» **PASSAGE EXTRAIT**
Cet exercice qui devait être terminé pour le mois de mai dernier s'est un peu prolongé, mais des réunions interministérielles sont en cours pour examiner et arrêter définitivement ces travaux qui pourront être revus chaque année. Les schémas proposés par un grand nombre de départements ministériels sont donnés dans le présent rapport de l'Observatoire de l'emploi public.
Il va de soi que ces outils sont de long terme et appelés à être repris régulièrement. L'évolution de l'emploi public ne doit plus être un sujet tabou que l'on traite en catimini, ni un sujet de confrontation entre les pouvoirs publics et les organisations syndicales, mais un sujet de fonction publique parmi d'autres, que le Gouvernement, les organisations syndicales, le Parlement et l'opinion publique doivent pouvoir se saisir de manière facile et éclairée, c'est là, d'ailleurs, une des raisons d'être de l'Observatoire.
A moyen terme, de nouveaux outils devront être conçus et adaptés aux normes de la loi organique sur les lois de finances. Cependant la gestion prévisionnelle des emplois ne doit pas être subordonnée aux préoccupations budgétaires. C'est un outil complémentaire, mais autonome, de réflexion et d'action pour le Gouvernement.
B - Le besoin de concevoir en parallèle une nouvelle gestion des ressources humaines a été également ressenti
Derrière les chiffres, il y a les hommes.
Comment ne pas faire le lien entre la gestion macro-économique des emplois ou des effectifs, et la gestion collective ou individuelle des carrières ?
Très vite, la nécessité d'ouvrir de nouveaux champs à la gestion des ressources humaines s'est imposée, en parallèle des travaux de gestion prévisionnelle.

» **Entrées de données**

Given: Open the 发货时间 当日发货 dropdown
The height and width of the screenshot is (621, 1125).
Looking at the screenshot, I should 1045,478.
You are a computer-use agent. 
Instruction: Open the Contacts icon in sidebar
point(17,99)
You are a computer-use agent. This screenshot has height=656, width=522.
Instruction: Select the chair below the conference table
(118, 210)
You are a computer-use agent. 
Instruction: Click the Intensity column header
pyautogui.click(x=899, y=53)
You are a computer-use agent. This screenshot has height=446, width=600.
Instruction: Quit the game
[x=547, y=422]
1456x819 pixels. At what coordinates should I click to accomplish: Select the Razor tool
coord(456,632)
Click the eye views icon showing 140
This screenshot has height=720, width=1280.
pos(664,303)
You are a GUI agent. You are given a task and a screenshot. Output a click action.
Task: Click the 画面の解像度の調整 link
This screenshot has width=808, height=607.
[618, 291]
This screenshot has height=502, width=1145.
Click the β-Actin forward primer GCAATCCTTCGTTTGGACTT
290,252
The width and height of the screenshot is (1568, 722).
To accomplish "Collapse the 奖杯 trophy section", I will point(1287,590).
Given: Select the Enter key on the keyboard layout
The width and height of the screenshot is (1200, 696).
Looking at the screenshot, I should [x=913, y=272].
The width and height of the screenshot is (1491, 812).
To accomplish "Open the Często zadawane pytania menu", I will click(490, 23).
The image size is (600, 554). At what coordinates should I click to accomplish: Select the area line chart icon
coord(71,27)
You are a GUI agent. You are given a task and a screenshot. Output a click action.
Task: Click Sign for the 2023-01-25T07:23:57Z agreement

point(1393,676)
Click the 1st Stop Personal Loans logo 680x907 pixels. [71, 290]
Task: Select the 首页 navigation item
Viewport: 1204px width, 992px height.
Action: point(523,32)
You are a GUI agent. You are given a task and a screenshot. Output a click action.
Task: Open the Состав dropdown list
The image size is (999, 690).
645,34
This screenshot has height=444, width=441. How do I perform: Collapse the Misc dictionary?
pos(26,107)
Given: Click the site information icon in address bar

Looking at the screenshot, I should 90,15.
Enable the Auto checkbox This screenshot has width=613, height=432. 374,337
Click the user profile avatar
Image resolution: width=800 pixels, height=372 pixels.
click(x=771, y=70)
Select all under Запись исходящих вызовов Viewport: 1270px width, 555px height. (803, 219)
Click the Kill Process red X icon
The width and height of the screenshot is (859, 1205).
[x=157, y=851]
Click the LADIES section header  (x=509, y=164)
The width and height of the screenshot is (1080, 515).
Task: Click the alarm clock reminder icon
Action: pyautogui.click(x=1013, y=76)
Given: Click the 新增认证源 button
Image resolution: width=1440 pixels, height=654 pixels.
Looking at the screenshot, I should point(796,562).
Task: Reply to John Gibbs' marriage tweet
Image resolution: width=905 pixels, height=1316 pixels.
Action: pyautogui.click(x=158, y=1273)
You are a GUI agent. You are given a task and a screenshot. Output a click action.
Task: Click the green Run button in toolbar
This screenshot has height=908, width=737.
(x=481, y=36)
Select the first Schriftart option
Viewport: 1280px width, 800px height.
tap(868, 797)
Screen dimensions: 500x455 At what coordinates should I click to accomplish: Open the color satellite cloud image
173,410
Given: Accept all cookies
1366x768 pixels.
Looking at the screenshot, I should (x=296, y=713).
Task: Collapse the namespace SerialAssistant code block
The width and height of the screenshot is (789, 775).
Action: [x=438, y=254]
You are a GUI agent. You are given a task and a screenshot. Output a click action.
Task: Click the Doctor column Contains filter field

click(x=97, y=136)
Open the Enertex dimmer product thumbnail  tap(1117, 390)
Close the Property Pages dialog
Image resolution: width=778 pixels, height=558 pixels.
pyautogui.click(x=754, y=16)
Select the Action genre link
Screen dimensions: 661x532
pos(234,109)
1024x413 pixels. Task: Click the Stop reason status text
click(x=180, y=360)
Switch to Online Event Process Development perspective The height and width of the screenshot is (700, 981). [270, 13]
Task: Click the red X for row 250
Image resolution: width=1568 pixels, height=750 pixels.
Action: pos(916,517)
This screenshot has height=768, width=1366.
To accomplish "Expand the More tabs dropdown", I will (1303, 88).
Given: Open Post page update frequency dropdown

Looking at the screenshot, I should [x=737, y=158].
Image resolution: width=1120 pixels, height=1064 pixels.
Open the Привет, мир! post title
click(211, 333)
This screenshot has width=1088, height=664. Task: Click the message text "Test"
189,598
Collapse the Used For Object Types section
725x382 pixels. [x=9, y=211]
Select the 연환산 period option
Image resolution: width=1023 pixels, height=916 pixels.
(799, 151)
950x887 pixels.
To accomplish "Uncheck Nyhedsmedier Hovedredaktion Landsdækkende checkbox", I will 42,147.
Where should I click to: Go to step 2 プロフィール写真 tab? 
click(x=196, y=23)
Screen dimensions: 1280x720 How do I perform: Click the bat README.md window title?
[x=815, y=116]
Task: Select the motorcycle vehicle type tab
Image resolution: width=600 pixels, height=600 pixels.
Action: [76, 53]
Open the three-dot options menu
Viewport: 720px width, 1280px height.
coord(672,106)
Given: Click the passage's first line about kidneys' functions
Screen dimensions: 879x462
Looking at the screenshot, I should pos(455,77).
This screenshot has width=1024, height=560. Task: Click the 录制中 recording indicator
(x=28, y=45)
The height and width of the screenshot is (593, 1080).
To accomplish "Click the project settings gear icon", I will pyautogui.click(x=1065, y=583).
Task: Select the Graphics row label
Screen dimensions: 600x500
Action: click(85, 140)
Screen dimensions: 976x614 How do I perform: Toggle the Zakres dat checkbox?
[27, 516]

» **TRAVAIL À RÉALISER**
Recopiez en entier le passage extrait ci-dessus sur la gestion prévisionnelle des emplois publics, sans en modifier un seul mot.

» **ESPACE DE RÉPONSE**
Cet exercice qui devait être terminé pour le mois de mai dernier s'est un peu prolongé, mais des réunions interministérielles sont en cours pour examiner et arrêter définitivement ces travaux qui pourront être revus chaque année. Les schémas proposés par un grand nombre de départements ministériels sont donnés dans le présent rapport de l'Observatoire de l'emploi public.
Il va de soi que ces outils sont de long terme et appelés à être repris régulièrement. L'évolution de l'emploi public ne doit plus être un sujet tabou que l'on traite en catimini, ni un sujet de confrontation entre les pouvoirs publics et les organisations syndicales, mais un sujet de fonction publique parmi d'autres, que le Gouvernement, les organisations syndicales, le Parlement et l'opinion publique doivent pouvoir se saisir de manière facile et éclairée, c'est là, d'ailleurs, une des raisons d'être de l'Observatoire.
A moyen terme, de nouveaux outils devront être conçus et adaptés aux normes de la loi organique sur les lois de finances. Cependant la gestion prévisionnelle des emplois ne doit pas être subordonnée aux préoccupations budgétaires. C'est un outil complémentaire, mais autonome, de réflexion et d'action pour le Gouvernement.
B - Le besoin de concevoir en parallèle une nouvelle gestion des ressources humaines a été également ressenti
Derrière les chiffres, il y a les hommes.
Comment ne pas faire le lien entre la gestion macro-économique des emplois ou des effectifs, et la gestion collective ou individuelle des carrières ?
Très vite, la nécessité d'ouvrir de nouveaux champs à la gestion des ressources humaines s'est imposée, en parallèle des travaux de gestion prévisionnelle.